As quarantine nears its second month, do you find yourself running out of binge-worthy Netflix shows? Do you wish your favorite Youtubers were uploading more, longer videos to help fill the time between classes and projects? Are you up to date on all your podcasts that you use as background noise to fill your homework time? Be honest, do you just wanna procrastinate?

Allow me to introduce you to Twitch, one of the internet’s largest streaming platforms. Chances are if you’ve ever heard the name Ninja, you’ve also probably heard about Twitch at the very least in passing. 

Twitch is by far my personal favorite platform to watch video game themed content on. I’ve been relatively active on the site for the past two years and even stream here and there myself as a destresser during the semester. The Twitch streams I watch on average can last anywhere from two to eight hours, which is an awesome chunk of time if you need background noise while working on assignments, something to keep your mind engaged, or even something to fall asleep to if you watch something like Animal Crossing. 

I also prefer watching Twitch streams because, over the past two years, I’ve become a member of a few close-knit communities that I’ve made incredible friends in. I find that chatting in streams has been an awesome way of staying socially active during the quarantine as I get to catch up with tons of friends and interact with the streamers for a few hours (if you’re in a smaller stream of course). 

Lots of popular Youtubers are also starting to use Twitch more frequently as a way to fill time and interact with their fans throughout the day as well! Jacksepticeye and Markiplier stream pretty often between their videos, as well as plenty of other Youtubers that you might be familiar with. 

Another fun perk about Twitch is that it’s actually owned by Amazon, meaning that if you have an Amazon Prime account, you can link it to your Twitch! Linking your account will give you tons of Twitch Prime benefits such as exclusive content in certain video games as well as a free monthly subscription to one streamer of your choosing for no extra fee. 

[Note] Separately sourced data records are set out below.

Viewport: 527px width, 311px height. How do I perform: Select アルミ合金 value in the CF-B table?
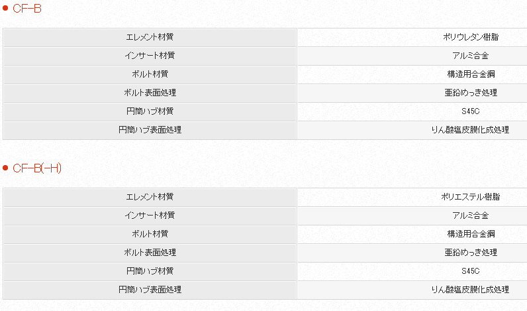pyautogui.click(x=471, y=56)
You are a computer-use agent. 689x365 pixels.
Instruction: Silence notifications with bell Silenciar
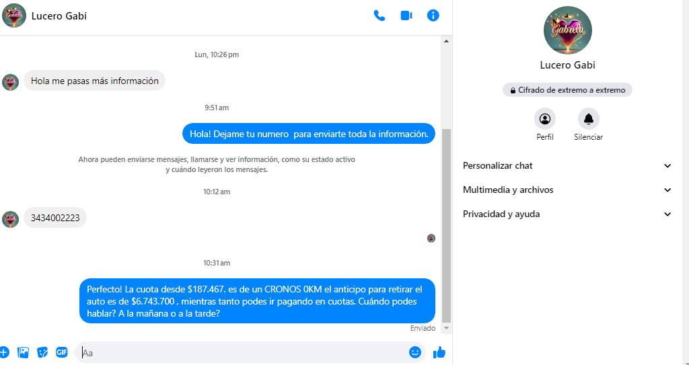(588, 125)
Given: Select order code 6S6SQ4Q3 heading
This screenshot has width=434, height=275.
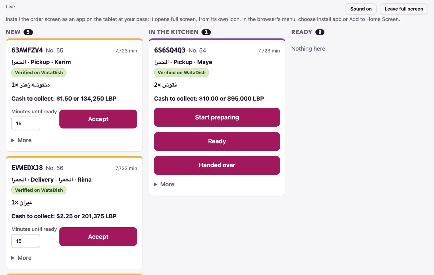Looking at the screenshot, I should click(x=170, y=50).
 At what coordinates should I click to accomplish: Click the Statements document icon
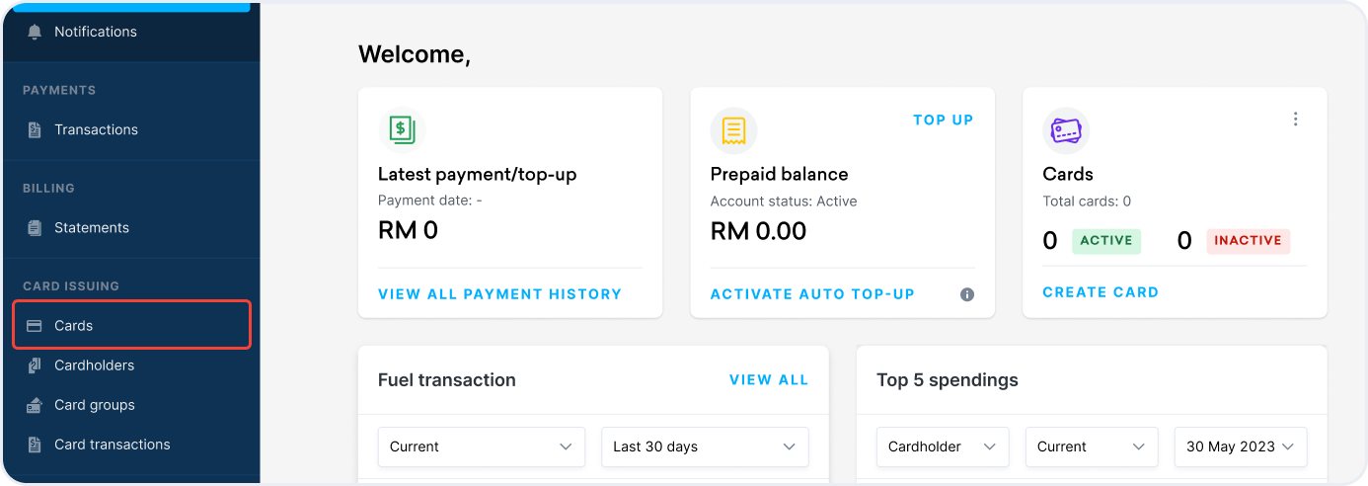[36, 227]
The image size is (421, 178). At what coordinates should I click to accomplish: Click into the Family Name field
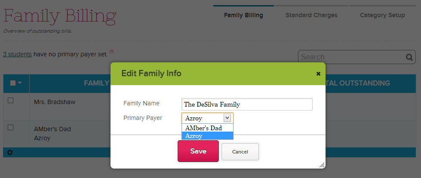[247, 104]
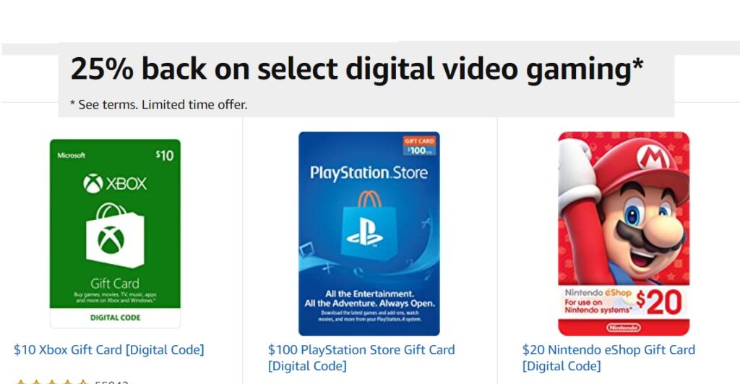Click the orange GIFT CARD $100 badge
This screenshot has height=384, width=740.
(419, 145)
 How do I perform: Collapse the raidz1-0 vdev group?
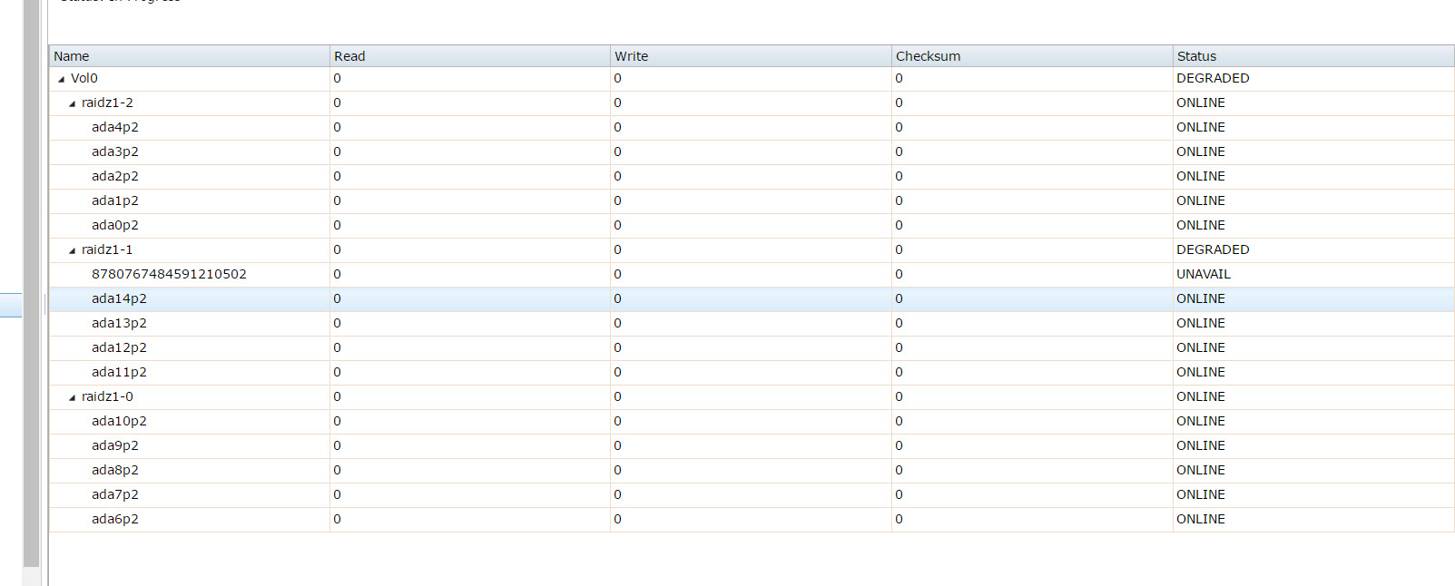click(72, 397)
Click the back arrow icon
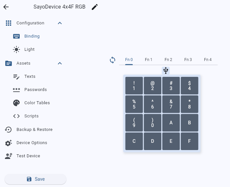 pyautogui.click(x=6, y=7)
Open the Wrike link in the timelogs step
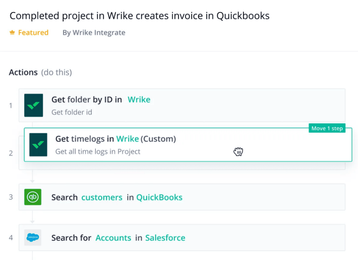The image size is (358, 260). click(127, 139)
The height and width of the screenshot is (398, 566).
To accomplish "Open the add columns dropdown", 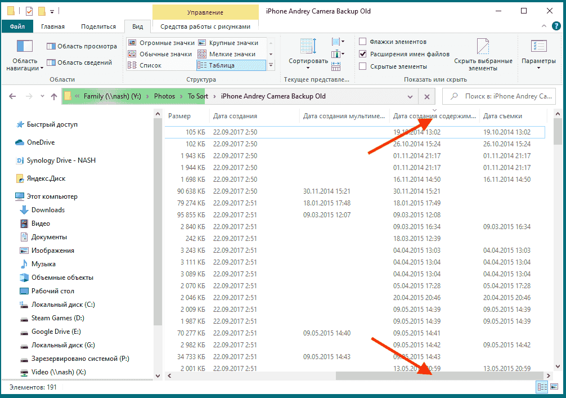I will (x=338, y=54).
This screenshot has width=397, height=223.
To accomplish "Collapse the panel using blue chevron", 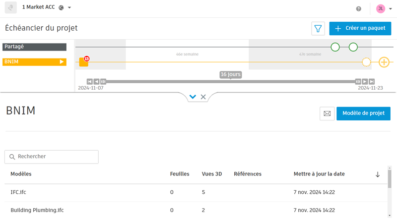I will coord(193,97).
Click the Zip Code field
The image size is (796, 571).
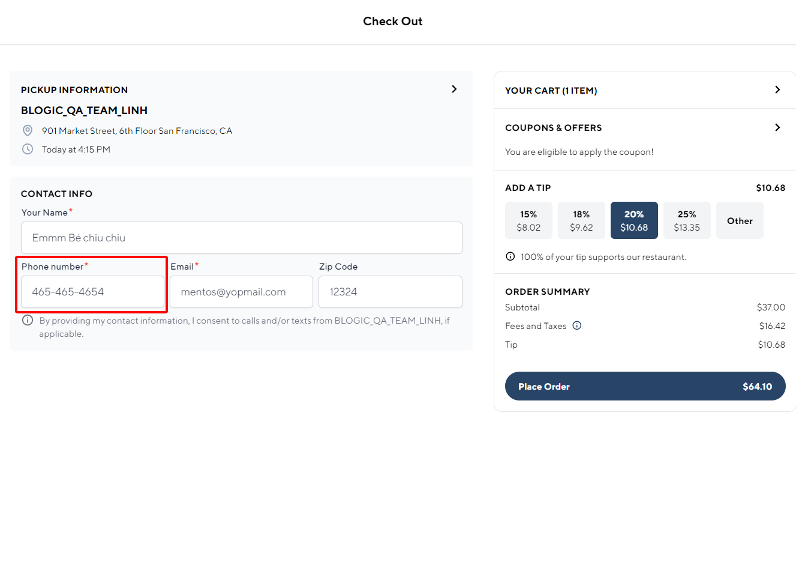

So what does it mean to subscribe to someone on Twitch you might ask. Twitch’s version of a Youtube subscription is actually just called following someone. You click on a little heart above the stream you’re watching and you’ll get updates about when that streamer goes live! Subscribing on Twitch is a way to give directly to the streamer you’re watching by paying $4.99 a month to get access to fun, channel exclusive emotes you can use in chats across the website, as well as a little subscriber badge that changes depending on how long you continue to stay subscribed.  

For example, I’ve been subscribed to a steamer named Tooshi for close to two years now using my Amazon Prime membership. When I first subscribed to him, I had a tiny egg badge next to my name that slowly hatched the longer I stayed subscribed. It’s a really cute way of seeing who's been in certain communities for how long, and it gives an awesome sense of what different streamer’s communities are like. 

However, if you’re not really all that into video games, there are plenty more categories on the site you might be interested in. There are streamers on the platform who do crafting, art, makeup, and even outdoor activities like gardening and sports! Even though the site was primarily made to focus on video games, Twitch has something for everyone to enjoy!